Re: La visibilité lesbienne progresse-t-elle dans les séries
Posté : jeu. 3 nov. 2011 21:30
Bonsoir Feest,
J'aime beaucoup ta question : c'est vrai qu'après tout, on pourrait se demander si on n'en demande pas trop aux séries dont le but n'est évidemment pas de faire l'éducation de la population sur l'homosexualité. En même temps, le débat du départ est plus large comme tu le dis et je ne suis pas sûre que le glissement soit évitable. En effet, la visibilité et la discussion sur la visibilité peuvent au départ se restreindre à ce qu'on voit sur nos écrans : quels types de personnages ? quels types de couples ? quels types de familles ? quelles tranches d'âges et j'en passe beaucoup d'autres.

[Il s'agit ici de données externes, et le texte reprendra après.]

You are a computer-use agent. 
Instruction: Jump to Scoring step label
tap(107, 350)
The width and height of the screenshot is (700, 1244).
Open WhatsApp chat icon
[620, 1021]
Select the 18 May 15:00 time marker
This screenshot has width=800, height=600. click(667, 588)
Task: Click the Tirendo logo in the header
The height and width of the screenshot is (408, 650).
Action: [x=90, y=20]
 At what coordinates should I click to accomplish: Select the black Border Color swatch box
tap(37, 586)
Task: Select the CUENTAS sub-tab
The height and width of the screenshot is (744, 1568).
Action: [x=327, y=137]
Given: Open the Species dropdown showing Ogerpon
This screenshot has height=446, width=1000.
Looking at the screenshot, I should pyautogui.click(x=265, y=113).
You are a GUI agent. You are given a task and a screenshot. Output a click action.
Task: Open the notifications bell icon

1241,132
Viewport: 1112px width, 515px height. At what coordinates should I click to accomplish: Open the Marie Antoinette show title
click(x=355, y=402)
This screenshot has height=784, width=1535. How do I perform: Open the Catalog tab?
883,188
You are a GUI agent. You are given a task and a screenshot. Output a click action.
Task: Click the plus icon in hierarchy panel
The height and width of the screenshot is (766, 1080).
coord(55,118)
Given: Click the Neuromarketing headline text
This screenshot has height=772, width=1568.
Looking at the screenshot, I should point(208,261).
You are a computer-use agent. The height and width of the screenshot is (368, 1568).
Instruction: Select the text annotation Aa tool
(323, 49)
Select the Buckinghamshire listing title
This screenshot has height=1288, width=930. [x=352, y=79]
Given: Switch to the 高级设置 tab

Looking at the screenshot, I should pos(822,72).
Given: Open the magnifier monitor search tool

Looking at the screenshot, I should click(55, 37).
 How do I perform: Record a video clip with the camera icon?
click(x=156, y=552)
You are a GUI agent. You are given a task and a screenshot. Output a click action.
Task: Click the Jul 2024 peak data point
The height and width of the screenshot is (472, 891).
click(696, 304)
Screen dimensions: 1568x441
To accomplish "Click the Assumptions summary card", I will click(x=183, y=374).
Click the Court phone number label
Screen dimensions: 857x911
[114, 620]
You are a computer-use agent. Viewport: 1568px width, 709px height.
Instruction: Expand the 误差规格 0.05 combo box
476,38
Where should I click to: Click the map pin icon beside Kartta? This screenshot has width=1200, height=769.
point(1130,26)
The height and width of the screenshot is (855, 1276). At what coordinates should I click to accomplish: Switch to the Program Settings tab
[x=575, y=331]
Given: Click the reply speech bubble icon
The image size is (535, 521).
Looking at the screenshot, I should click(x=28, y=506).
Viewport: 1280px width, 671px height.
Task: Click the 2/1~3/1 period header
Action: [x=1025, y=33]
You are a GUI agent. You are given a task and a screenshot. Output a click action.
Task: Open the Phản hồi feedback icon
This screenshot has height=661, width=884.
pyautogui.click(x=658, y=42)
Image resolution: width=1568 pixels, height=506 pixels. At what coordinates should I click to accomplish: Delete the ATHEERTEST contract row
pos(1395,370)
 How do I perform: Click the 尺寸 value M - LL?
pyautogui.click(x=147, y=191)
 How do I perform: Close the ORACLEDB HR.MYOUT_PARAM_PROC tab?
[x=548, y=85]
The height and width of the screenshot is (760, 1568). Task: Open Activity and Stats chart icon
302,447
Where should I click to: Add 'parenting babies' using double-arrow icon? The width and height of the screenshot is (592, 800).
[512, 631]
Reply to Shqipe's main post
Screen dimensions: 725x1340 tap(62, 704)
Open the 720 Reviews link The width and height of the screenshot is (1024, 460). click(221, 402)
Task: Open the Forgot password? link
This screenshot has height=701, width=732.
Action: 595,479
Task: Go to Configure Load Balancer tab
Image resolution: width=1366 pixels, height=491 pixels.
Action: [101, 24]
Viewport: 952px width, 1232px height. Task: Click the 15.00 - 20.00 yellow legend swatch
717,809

Mais si la question de la visibilité compte, c'est parce que nous sommes dans des sociétés de la représentation - une représentation qui au niveau politique est réalisée au moyen des élections. Tout le combat vient de là me semble-t-il. Quand les hommes écrivaient dans la Déclaration des droits de l'homme et du citoyen le 26 août 1789 que les hommes naissent libres et égaux, ils ont la prétention de représenter tous les hommes, sauf qu'ils en oublient les femmes. D'où la réaction d'une Olympe de Gouges qui présente une Déclaration des droits de la femme et de la citoyenne. Un groupe pour exister en société, avoir des droits, doit avoir une représentation. Et cela passe par la question initiale de la visibilité.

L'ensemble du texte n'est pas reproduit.